Evaluating Your Virtual Programs

Evaluating programs' success is an important part of a programming librarian's work. Knowing what worked — and having information to back up your claims — can help you explain your successes to bosses and board members, apply for grants, and plan programs that serve your community even better in the future.

Virtual programming is no exception. Collecting information before, during and after each virtual program is important to ensuring that library staff can evaluate its success.  I share some strategies below. I also presented this information in a Programming Librarian webinar, "Evaluating Program Success in a World Gone Virtual"; check out the recording below.


Before your program

We rarely think about what can be collected before our program or event, but a lot of data can be mined from pre-event marketing. This information can help you start to evaluate your program even before it occurs.

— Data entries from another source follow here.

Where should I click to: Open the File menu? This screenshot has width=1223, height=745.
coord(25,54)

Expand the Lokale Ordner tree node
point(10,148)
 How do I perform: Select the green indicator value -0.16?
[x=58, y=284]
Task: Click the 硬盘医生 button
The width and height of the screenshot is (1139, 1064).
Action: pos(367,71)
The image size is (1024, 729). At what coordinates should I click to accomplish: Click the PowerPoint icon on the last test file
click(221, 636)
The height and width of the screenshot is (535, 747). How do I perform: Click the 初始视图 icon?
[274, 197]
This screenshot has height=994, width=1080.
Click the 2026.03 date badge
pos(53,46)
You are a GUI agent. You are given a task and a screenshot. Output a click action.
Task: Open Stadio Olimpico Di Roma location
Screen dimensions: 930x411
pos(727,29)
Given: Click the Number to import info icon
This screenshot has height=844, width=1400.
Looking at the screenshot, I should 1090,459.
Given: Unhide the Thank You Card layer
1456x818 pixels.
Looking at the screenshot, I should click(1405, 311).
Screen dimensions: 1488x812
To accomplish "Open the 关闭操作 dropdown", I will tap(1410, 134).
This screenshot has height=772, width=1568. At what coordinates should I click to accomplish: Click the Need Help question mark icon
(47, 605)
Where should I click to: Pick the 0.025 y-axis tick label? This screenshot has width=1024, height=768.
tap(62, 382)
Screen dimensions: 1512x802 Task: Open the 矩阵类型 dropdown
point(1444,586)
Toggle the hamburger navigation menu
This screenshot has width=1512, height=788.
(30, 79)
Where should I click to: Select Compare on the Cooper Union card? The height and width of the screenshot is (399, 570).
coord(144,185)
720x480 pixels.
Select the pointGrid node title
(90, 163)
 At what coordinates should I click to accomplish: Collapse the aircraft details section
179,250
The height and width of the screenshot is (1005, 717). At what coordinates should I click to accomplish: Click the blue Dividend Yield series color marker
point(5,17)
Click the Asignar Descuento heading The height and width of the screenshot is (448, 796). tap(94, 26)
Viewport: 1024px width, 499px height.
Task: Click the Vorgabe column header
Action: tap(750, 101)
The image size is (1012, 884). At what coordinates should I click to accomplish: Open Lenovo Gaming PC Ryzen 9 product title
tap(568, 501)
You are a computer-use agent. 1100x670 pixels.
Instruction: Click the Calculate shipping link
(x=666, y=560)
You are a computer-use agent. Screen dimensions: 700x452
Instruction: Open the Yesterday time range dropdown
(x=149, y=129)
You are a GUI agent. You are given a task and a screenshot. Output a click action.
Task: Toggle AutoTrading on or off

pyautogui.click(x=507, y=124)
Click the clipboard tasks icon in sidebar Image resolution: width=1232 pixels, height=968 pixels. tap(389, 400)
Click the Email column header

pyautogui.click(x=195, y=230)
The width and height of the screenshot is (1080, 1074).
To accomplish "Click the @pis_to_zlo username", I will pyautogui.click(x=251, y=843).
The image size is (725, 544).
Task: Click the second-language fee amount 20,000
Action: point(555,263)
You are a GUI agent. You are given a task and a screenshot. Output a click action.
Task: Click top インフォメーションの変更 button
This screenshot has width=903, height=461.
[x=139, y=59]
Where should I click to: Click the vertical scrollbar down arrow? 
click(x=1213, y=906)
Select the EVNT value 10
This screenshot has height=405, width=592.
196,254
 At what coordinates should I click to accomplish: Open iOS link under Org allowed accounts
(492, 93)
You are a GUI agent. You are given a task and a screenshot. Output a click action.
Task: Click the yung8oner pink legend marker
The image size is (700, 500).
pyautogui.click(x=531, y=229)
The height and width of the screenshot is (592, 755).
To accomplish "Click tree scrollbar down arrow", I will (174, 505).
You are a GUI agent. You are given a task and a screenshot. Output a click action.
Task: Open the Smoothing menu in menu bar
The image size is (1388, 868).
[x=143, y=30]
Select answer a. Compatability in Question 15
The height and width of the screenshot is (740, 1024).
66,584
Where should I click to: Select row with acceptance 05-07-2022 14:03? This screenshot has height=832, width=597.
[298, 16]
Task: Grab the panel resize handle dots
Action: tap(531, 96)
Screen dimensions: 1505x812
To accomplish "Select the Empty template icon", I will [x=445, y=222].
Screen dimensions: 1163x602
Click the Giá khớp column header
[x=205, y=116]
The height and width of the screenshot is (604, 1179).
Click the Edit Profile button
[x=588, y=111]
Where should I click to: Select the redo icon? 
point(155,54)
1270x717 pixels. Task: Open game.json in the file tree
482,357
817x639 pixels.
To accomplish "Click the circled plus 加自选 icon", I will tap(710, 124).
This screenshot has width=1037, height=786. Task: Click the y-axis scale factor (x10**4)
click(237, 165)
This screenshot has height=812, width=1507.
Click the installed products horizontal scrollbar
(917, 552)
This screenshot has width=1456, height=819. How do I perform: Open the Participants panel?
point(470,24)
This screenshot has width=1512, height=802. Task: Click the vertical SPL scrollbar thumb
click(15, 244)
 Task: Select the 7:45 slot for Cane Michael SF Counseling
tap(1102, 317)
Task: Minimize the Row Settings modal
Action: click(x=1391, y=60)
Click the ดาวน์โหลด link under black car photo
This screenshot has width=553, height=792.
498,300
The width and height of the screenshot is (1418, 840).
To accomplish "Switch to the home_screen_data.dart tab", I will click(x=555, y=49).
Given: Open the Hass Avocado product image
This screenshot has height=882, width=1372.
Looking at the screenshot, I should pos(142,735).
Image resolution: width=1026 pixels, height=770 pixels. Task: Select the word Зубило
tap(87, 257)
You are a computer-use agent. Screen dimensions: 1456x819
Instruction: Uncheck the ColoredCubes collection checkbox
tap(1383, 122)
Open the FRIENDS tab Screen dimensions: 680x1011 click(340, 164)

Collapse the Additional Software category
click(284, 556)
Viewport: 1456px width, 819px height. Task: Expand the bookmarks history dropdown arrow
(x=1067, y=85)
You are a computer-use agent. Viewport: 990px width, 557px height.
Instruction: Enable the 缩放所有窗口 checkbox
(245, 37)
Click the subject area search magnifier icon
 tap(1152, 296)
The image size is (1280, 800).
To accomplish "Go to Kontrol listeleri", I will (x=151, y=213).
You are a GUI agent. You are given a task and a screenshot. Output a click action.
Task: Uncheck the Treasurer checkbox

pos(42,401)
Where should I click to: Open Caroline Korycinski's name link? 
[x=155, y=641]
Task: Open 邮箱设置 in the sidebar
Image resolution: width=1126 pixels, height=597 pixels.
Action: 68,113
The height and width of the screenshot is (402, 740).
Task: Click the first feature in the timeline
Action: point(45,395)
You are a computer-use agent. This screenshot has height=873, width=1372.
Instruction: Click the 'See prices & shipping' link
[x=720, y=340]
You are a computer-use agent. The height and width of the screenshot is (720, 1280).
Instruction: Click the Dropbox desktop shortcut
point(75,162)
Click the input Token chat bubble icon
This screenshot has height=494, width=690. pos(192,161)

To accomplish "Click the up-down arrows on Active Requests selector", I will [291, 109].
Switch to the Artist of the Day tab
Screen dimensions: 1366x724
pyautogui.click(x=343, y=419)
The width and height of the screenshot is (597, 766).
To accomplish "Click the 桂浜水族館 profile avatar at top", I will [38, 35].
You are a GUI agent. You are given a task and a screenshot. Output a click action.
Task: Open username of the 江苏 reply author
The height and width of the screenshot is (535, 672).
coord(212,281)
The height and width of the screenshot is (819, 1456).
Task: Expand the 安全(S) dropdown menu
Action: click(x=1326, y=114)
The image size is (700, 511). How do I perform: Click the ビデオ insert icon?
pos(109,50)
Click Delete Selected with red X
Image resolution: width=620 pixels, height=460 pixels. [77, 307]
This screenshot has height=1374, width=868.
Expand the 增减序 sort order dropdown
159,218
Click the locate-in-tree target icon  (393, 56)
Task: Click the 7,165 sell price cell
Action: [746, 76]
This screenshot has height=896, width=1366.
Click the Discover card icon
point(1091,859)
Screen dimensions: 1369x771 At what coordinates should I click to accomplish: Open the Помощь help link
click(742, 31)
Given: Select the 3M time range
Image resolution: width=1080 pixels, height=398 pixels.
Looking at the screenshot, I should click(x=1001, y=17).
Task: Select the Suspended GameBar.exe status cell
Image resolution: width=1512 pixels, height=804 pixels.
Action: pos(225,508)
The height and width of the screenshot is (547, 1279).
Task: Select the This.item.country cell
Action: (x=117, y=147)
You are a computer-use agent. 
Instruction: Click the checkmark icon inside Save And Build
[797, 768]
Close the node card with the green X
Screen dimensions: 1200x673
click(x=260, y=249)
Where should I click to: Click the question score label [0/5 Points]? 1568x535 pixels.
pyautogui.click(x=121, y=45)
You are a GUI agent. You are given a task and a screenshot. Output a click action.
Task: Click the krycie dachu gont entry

Metrics like email open rates, email click-through rates and registration numbers can give you a baseline understanding of whether your audience is interested in a program and whether they plan to attend. Dive further into your email platform's analytics and you can see precisely who is opening and clicking into your emails. 

Also look at pre-event engagement on your social media posts. Higher numbers of impressions and engagements often translates to higher event attendance, but not always. It can, however, be an indicator of what people are interested in overall. There are many reasons why someone might not attend even though they are interested in the topic, so consider trying it again at a different time or day.

During your program

At an in-person event, attendance is simple: we can record the number of people we get through the door. If an attendee stands up and leaves the room in the middle of a program, we might make a mental note of it and adjust our attendance count, but that doesn't happen very often.

It's much easier for patrons to leave in the middle of a virtual program, and whether your audience sticks it out for the whole program can be a useful metric. You can easily record how many people leave an online event and observe those metrics rise and fall. This is one efficient way to track which virtual programs perform best. 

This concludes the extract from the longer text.